= TASK PROMPT =
Beginning with the line containing "1000x578 pixels. How" and ending with the line containing "Where should I", write out each line of the records below exactly; pictures and lines outside that range are left out.

= MATERIAL FOR THIS TASK =
■ ■ ■ ■

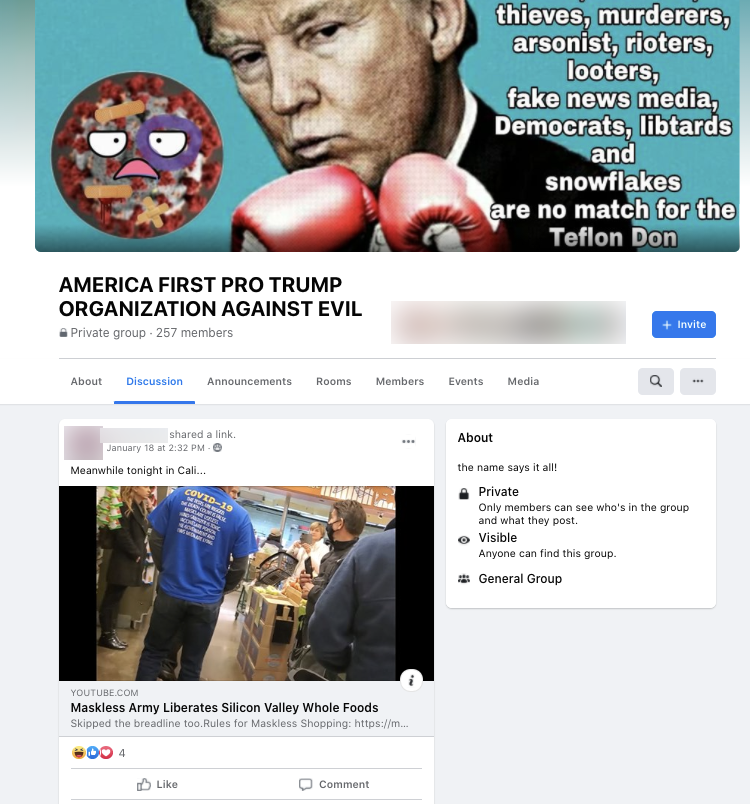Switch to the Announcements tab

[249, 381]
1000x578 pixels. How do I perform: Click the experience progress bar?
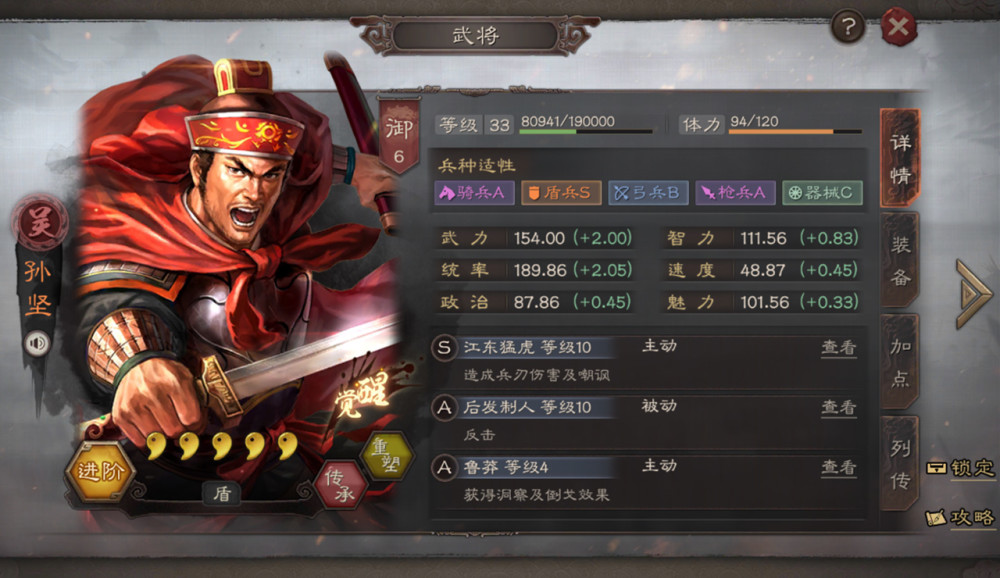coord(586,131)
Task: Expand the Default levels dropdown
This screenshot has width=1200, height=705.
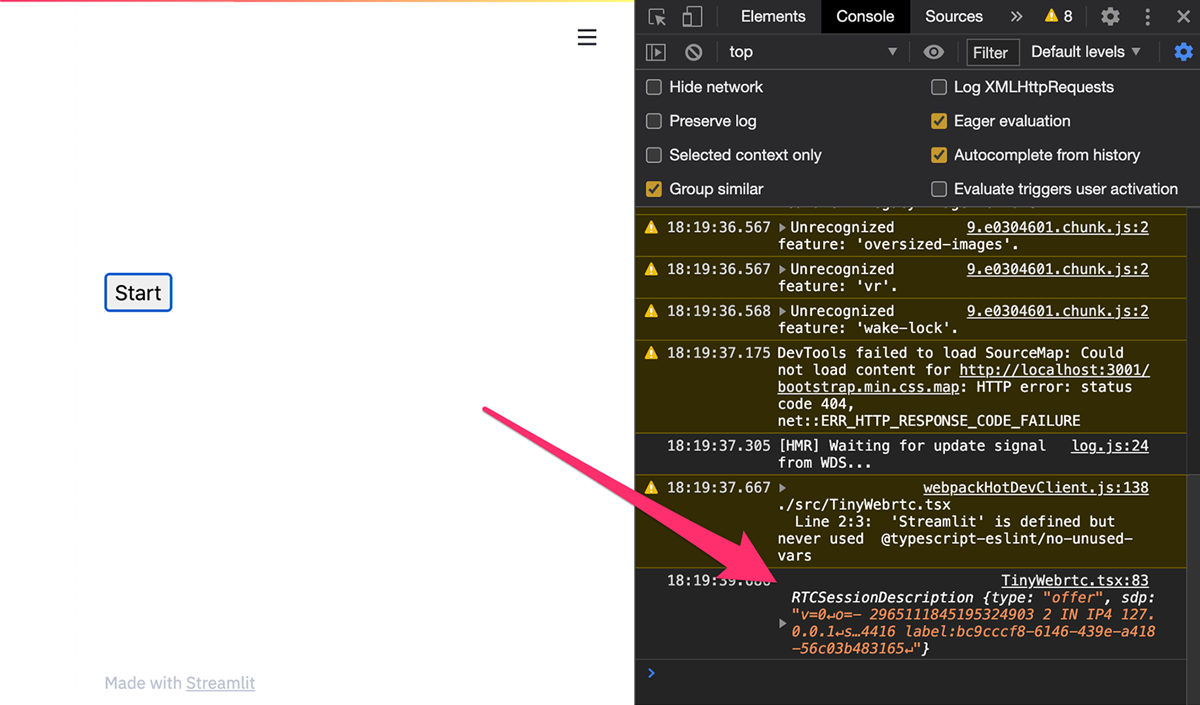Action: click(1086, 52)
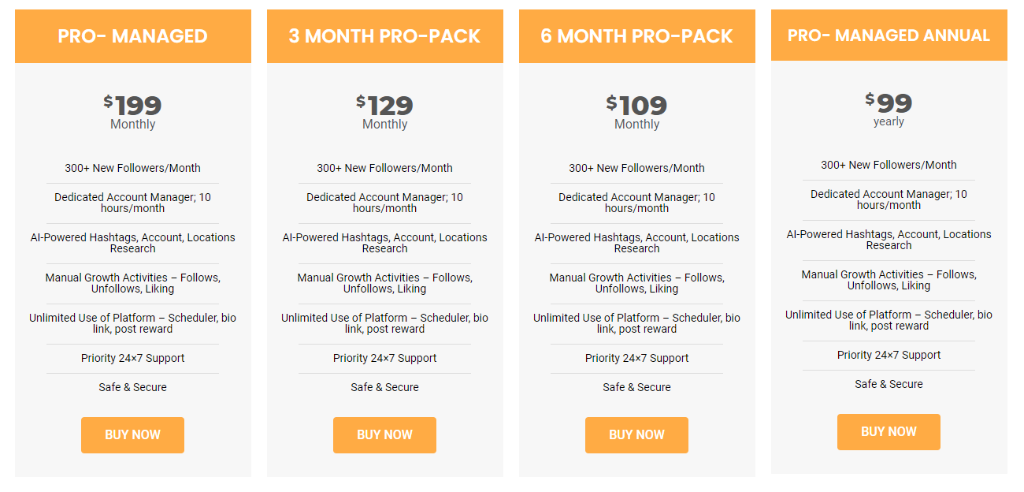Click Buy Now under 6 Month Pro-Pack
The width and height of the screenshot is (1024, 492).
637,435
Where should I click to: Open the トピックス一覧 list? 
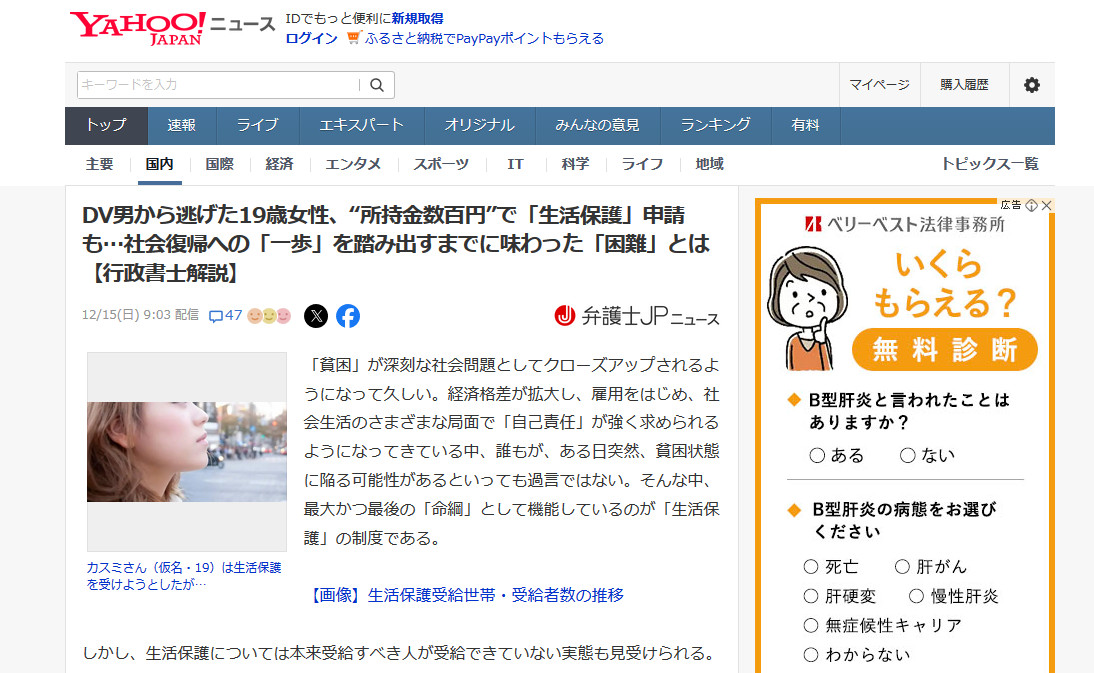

■ ■ ■ ■

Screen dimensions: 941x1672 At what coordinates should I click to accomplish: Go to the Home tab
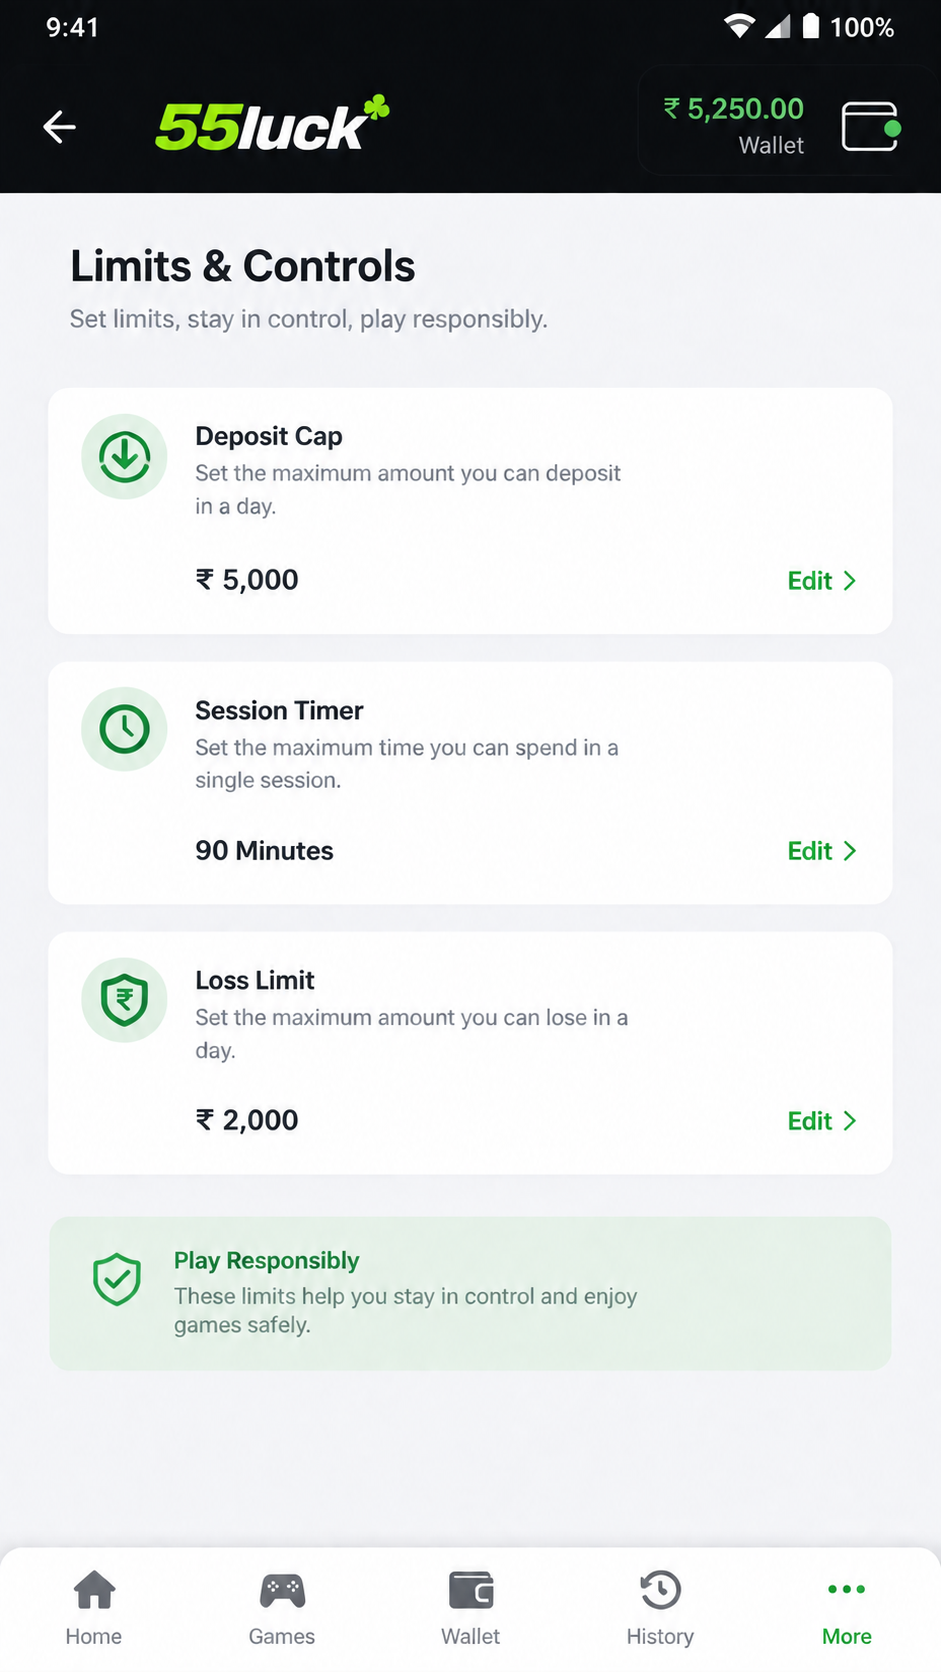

■ ■ ■ ■

= ANSWER FOR THE TASK =
1000x578 pixels. How do I perform: Click the experience progress bar?
coord(586,131)
Task: Expand the Default levels dropdown
This screenshot has width=1200, height=705.
Action: click(1086, 52)
Click Buy Now under 6 Month Pro-Pack
The width and height of the screenshot is (1024, 492).
637,435
Where should I click to: Open the トピックス一覧 list? 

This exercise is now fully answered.